3. Whether the action is barred by laches.

4. Whether the grounds on which the court set aside the default judgment were within the issues raised.

On the first issue, Prentice contends that Rule 60(b), M.R.Civ.P. provides that an independent action to set aside a default judgment must be brought within 60 days after notice of entry thereof. Rule 60(b) of the Federal Rules is identical to Montana's rule. Contained in both rules is the following language:

"* * * This rule does not limit the power of a court to entertain an independent action to relieve a party from a judgment, order, or proceeding * *."

7 Moore's Federal Practice, para. 60.31, pp. 501, 502, states:

"It remains clear, as it has from the beginning, that Rule 60(b) does not limit the power of a court to entertain an independent action. * * * The independent action may afford the only avenue of relief, as where the time to move for relief on the basis of mistake or fraud, for example, precludes relief under 60(b) (1) or (3)."

An independent action to set aside a default judgment, therefore, is not subject to the 60 day time limitation for motions to set aside defaults in the original action.

Prentice next contends that the finding of the district court that there were actions and representations by Prentice which led Elliston to believe that the litigation was merely for the purpose of *266 providing security to Prentice to cover whatever amount was owed to them, is not supported by substantial credible evidence. In reviewing the testimony it is evident that there was a dispute as to what Prentice and Hukill agreed upon concerning a list of unencumbered property belonging to Elliston which Elliston furnished to Prentice and the use to be made of such list by Prentice. Hukill testified that he did not know a lawsuit was to be filed and that the property listed was for security only. Prentice testified that he had made it clear to Hukill that a lawsuit would be filed. The district court found in favor of Elliston on this substantial, though conflicting, evidence and such finding will not be disturbed upon appeal. Finley v. Rutherford, 151 Mont. 488, 444 P.2d 306; Johnson v. Silver Bow County, 151 Mont. 283, 443 P.2d 6; Rhodes v. Weigand, 145 Mont. 542, 402 P.2d 588.

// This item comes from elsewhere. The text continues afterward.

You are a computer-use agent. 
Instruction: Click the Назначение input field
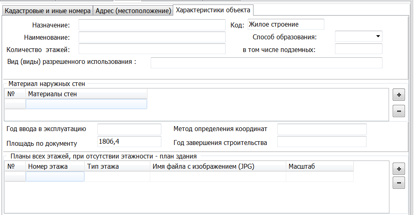[152, 25]
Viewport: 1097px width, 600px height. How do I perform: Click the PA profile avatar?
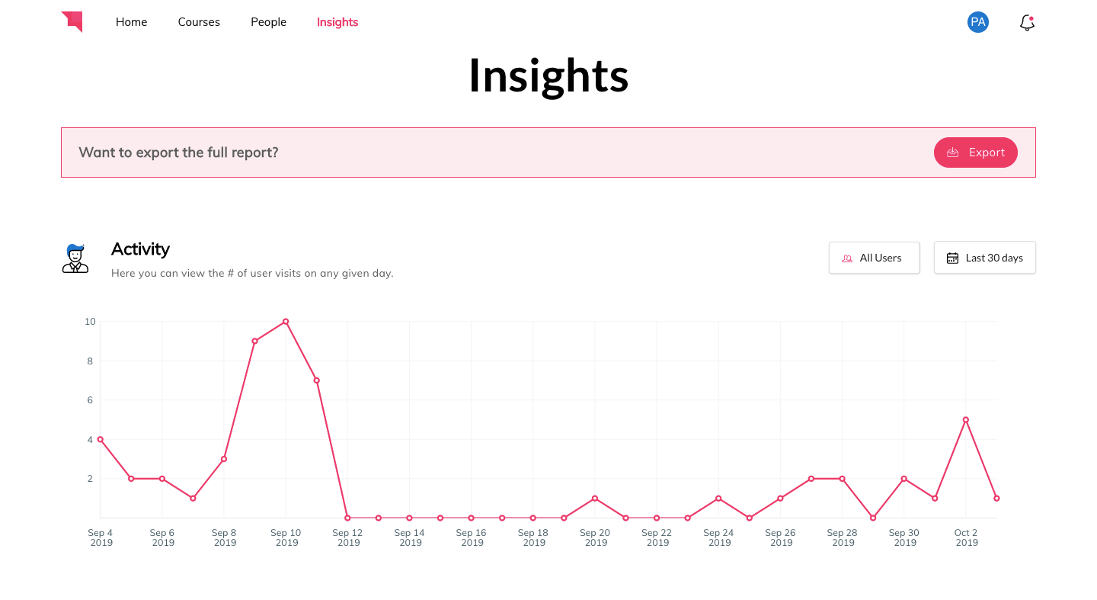coord(978,22)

Prentice next contends that Elliston is barred from bringing suit by reason of laches. However, this issue was not raised at the trial court. The rule in Montana is that "Upon appeal, this Court will consider for review only those questions raised in the trial court." Spencer v. Robertson, 151 Mont. 507, 511, 445 P.2d 48, 50 and cases therein cited.

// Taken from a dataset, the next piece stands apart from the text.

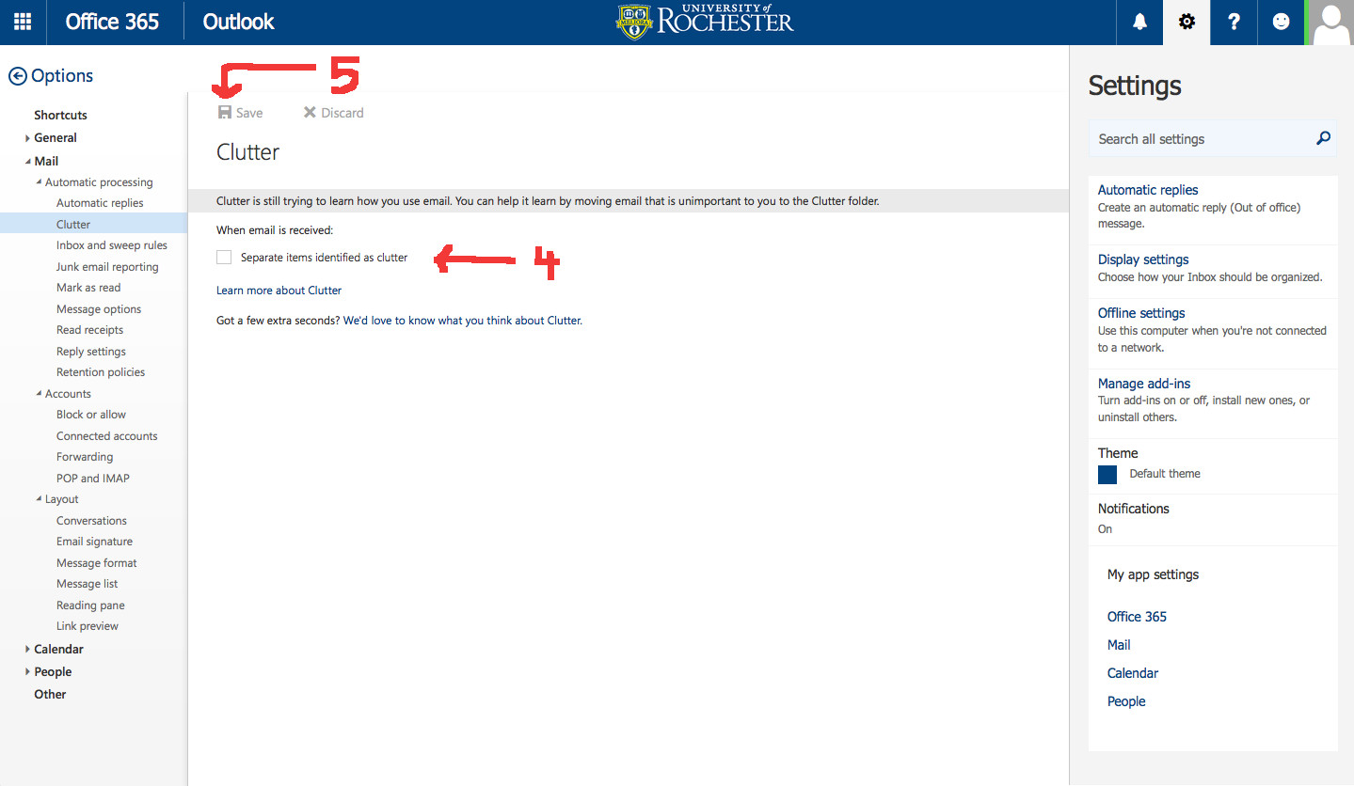This screenshot has height=786, width=1354.
Task: Click the smiley feedback icon
Action: pos(1281,22)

Finally, Prentice contends that since Elliston did not plead any misrepresentations by Prentice to Hukill, the court's finding of such misrepresentations and basing its judgment thereon was outside the issues, and evidence in support thereof should not have been admitted at the hearing. The district court found that "the litigation was merely for the purpose of providing some security to Prentice Lumber Company to cover whatever amount was owed to them." Prentice contends that such finding was outside the scope of the issues as defined by the pleadings.

However, an examination of the pleadings discloses that Elliston alleged that there was an agreement between the parties concerning the use of the property as security which Prentice breached by the execution sale and its bid of $500 for the property.

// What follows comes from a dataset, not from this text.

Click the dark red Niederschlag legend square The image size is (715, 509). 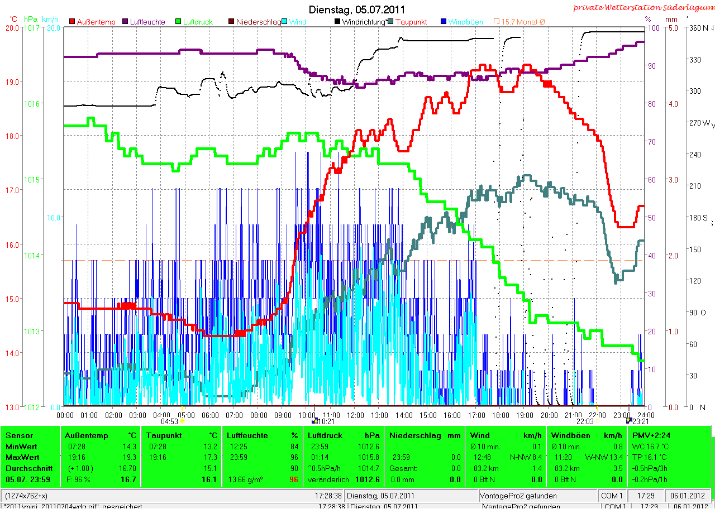pos(232,22)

There is substantial evidence, though conflicting, that supports this allegation. The crux of the suit was misrepresentation by Prentice concerning the use to which Elliston's property was to be put, coupled with a breach of the agreement based on such representations. To allow Prentice to prevail in this action on the basis that there was insufficient pleading of misrepresentations to raise the issue is to overlook the basic issue and reason that Elliston filed this action. The court's finding was that Prentice breached his representation or agreement that Elliston's property was to be used as security only. No person can be permitted to benefit from his own wrong and this would be the result if Prentice were to prevail here under the findings of the court.

The judgment of the district court dated March 2, 1970 setting aside the default judgment in cause #30807 in that court is affirmed, and this cause is remanded for further proceedings.

JAMES T. HARRISON, C.J., and JOHN C. HARRISON, DALY and CASTLES, JJ., concur.